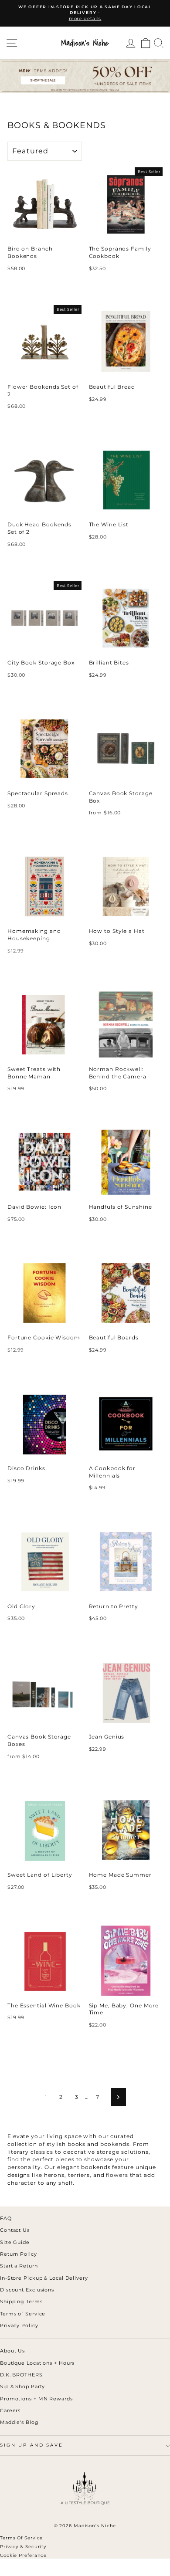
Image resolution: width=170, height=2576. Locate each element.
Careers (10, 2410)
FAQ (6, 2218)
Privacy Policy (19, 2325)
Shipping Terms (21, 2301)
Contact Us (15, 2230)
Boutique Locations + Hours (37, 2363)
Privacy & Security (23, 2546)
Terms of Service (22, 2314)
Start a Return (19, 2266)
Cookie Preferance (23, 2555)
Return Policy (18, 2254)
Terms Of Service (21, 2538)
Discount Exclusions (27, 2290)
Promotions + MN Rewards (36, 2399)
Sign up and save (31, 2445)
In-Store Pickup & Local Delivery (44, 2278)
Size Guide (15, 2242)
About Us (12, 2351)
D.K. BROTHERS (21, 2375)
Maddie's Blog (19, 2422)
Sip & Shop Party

┄┄┄┄┄┄┄┄┄┄

_Exercise prompt_: For the material above, state the number of lines that include the word "Terms". Leave out everything else.

_Finished task_: 3